A suitable switching relay 16, having a switch contact blade 16a, is positioned between the current limiting resistor 15 and the load 17. The load 17 is connected to the present circuit across output terminals A, B. A shunt SCR 18 is connected in the circuit so that upon proper operation of the circuit it short circuits the current from the capacitor bank 13 around the load 17. In series with the load 17 is an SCR 19 which, when gated on, supplies the voltage stored in the capacitor bank to the load 17. Once the capacitor bank 13 has been fully charged by the power supply 12, the normally open gating switch 21 is closed, which enables a suitable gating current supply to provide bias to gate electrode 19a to gate on the series SCR 19. As SCR 19 is gated on the voltage stored in the capacitor bank 13 is discharged through the load 17.
Obviously the gating switch 21 may be of any suitable type whether it be a simple push button switch or an automatic repetitive switching device.

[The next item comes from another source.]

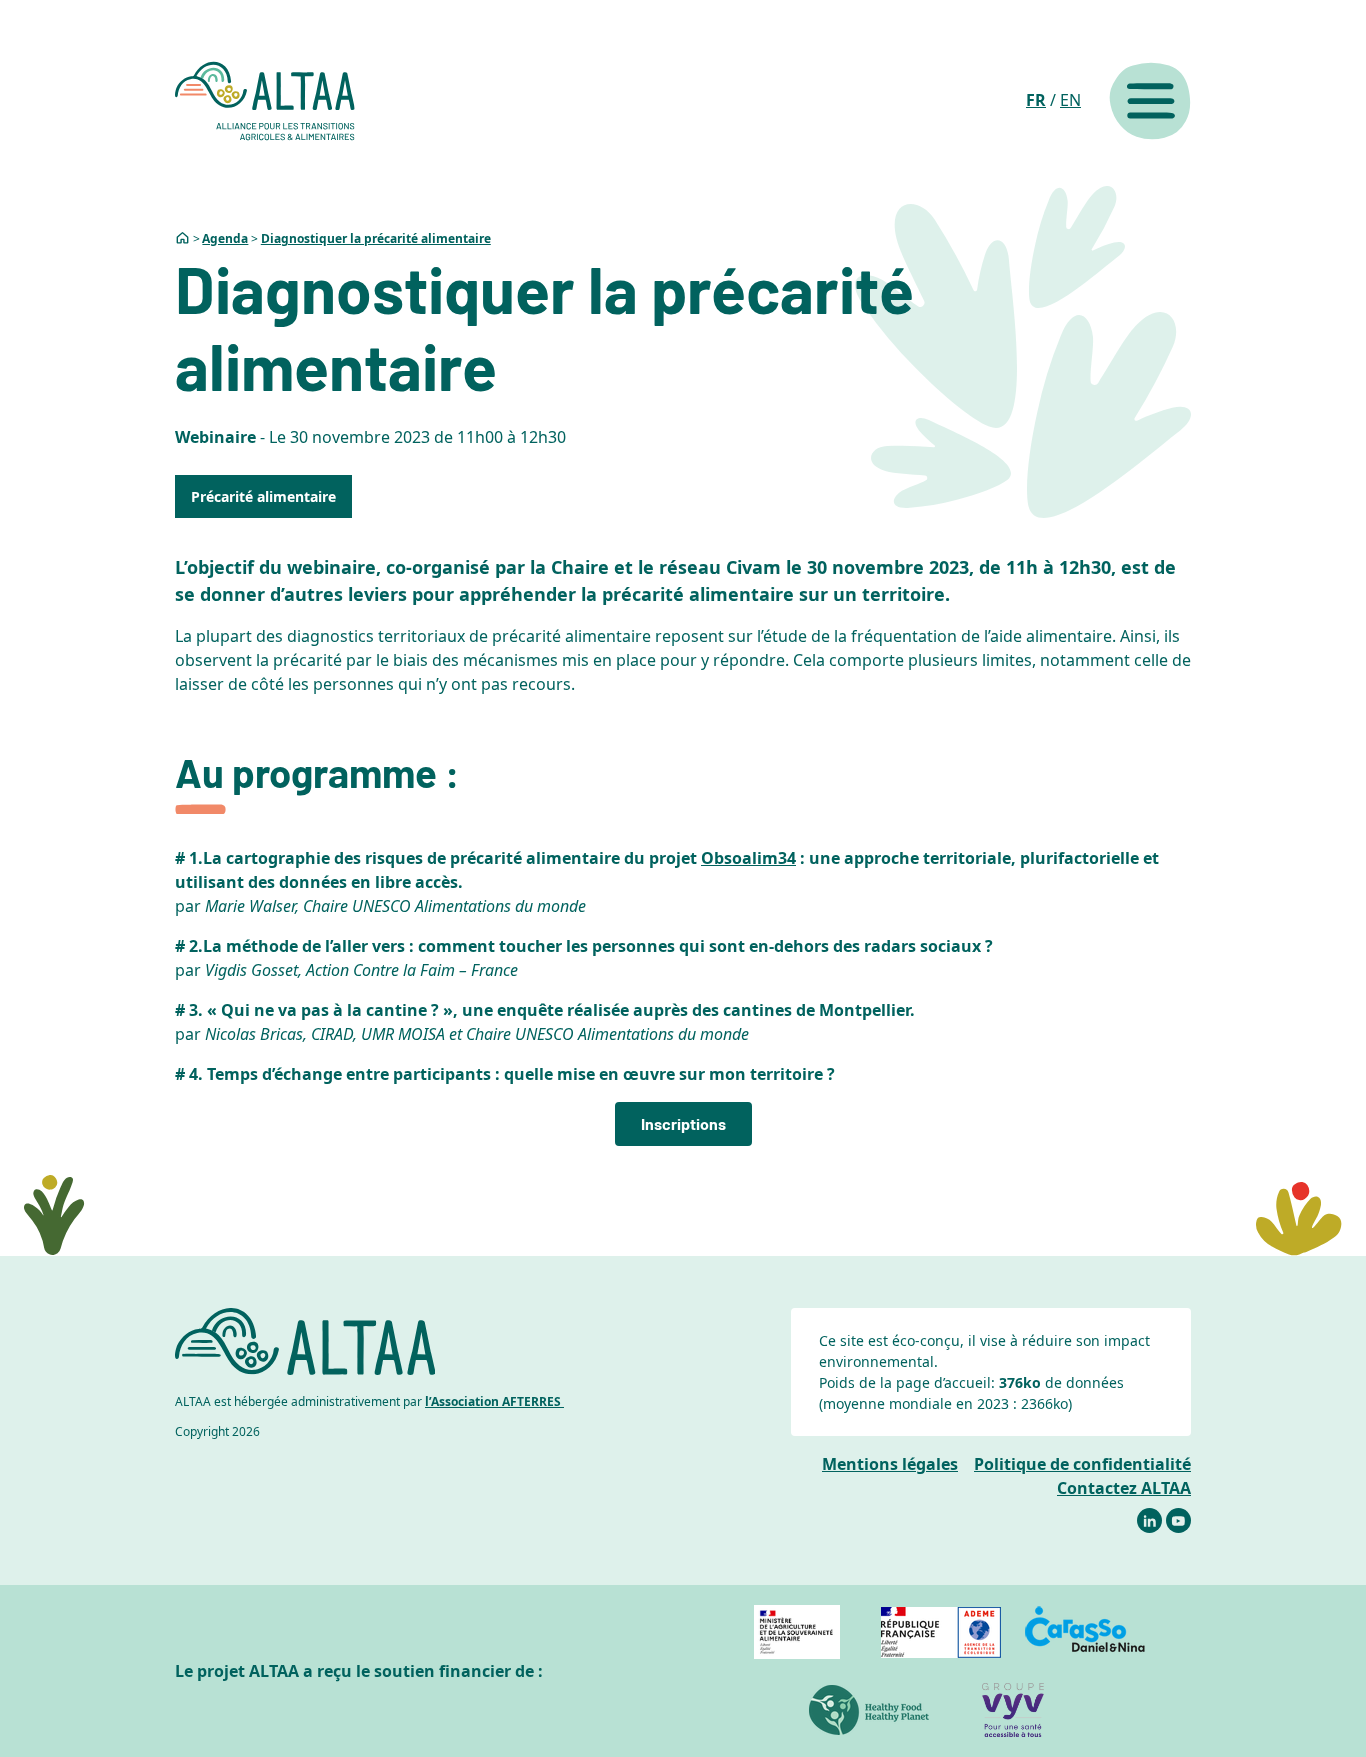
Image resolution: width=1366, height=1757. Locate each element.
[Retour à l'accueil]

The type to be used would be solely determined by the application of the present invention. Also, upon the closing of switch 21, the delay device 22 is placed in operation and it should be noted that this delay device should be one which is designed for the application of the circuit. For example, the delay device may typically be a one shot multivibrator or even a delay line having suitable delay characteristics. The function of the delay device 22 is to give the desired pulse width to the pulse being applied to load 17 by controlling the operation of SCR 18 as will become more apparent in the description to follow.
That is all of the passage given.